For the longest time, I’ve always for the longest time seen cool projects by my fellow Admins and Engineers. Building their own servers, homelab, applications etc. I thought to myself why not me. I figured too much time commitment, hardware commitment, what would I create or build etc.

I realized those were just excuses, if I am passionate about it I’ll find the time. Hardware? Old laptop is more than enough (also building on raspberry pis, super cool). What to build? Anything I want.

So I went ahead and took that step, lot of tutorials and guides later I am just about there. I figured why not write up a short recap.

The homelab is still a work in progress, but it will always be. The main idea was to get it up and running in the first place.

Grabbed an old laptop, installed Ubuntu and got started.

First thing to do was decide which container orchestration tool I wanted to go with, ended up going with K3s and it was a great decision. A quick, easy and lightweight Kubernetes distribution that’s perfect for learning and smaller environments. For someone transitioning from traditional sysadmin work to DevOps and container orchestration, K3s lets me get hands-on with Kubernetes without the overhead of a full production cluster setup.

After getting k3s setup, next was setting up Flux. After seeing some guides and suggestions of GitOps I figured why not. I wanted to get a feel of the GitOps workflow and have a feel of it not in a production environment but simulating it in my home lab. After getting a feel of Flux, I can’t imagine running my cluster any other way. From a SysAdmin POV with experience in something like Ansible. I love the idea of controlling state of an application or machine with files. Flux watches my Git repo and automatically syncs changes to the cluster. Defining the state of our cluster from a single point of truth with our GitHub repository, lovely.

Avoiding manually declaring resources and instead letting Flux take care of that. I enjoyed following the Flux repository structure as well (https://fluxcd.io/flux/guides/repository-structure/) a great way to structure and keep a clean repository. It was definitely more difficult to grasp and structure theoretically. But once in action further applications were much easier to setup.
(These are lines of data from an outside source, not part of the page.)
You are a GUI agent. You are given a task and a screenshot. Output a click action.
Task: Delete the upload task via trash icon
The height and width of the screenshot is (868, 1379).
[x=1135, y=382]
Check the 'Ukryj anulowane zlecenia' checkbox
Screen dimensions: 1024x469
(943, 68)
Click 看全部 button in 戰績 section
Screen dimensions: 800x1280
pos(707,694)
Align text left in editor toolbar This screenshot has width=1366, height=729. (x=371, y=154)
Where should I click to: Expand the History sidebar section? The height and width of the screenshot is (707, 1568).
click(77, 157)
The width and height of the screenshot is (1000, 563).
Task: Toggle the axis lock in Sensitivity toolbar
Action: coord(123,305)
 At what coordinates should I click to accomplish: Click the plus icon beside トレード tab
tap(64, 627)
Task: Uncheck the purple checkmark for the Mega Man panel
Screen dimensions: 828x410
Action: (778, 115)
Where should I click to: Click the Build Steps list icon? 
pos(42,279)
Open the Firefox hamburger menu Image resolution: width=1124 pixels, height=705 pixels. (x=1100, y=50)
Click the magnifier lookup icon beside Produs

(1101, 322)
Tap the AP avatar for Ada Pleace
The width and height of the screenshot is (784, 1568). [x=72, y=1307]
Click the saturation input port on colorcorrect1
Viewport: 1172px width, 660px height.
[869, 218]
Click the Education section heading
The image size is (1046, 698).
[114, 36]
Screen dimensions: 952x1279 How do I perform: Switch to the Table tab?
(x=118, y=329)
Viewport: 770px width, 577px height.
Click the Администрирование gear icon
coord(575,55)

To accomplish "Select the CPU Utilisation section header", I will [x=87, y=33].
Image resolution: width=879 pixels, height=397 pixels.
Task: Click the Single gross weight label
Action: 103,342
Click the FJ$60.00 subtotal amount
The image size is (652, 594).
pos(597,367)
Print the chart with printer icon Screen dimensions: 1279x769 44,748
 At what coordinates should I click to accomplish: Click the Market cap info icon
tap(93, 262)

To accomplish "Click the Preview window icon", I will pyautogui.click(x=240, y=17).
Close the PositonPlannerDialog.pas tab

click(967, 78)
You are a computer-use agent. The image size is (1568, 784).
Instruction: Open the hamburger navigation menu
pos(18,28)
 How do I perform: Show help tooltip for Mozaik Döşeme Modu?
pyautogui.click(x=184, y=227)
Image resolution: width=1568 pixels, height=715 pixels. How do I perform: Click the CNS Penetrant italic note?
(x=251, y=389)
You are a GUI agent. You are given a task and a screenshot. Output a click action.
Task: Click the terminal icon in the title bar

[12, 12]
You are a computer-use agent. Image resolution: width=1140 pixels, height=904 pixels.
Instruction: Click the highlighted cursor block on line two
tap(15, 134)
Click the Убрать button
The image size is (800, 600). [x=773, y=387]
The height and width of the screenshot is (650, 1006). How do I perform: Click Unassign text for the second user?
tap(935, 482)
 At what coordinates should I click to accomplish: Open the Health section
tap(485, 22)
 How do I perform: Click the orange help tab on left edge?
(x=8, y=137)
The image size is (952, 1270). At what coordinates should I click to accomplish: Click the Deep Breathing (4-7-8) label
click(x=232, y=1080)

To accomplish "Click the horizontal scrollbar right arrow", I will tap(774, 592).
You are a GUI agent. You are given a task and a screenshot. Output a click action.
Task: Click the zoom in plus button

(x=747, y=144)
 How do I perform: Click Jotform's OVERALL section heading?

K3s done, Flux done. Now to host applications. I won’t expand too much on the simple setup of storage, service, namespace and deployment. Setting up my first application (Linkding, a bookmark manager) on the cluster felt like such a win. Once the initial homelab setup is done, hosting applications becomes straightforward. The trickiest aspect can be networking, which I’ll probably look to tackle in a separate post

I’ll wrap it here for this post, but this is just the start of the homelab. I look forward to growing it, expanding upon this and learning so much more and I’ll be sure to share it as well.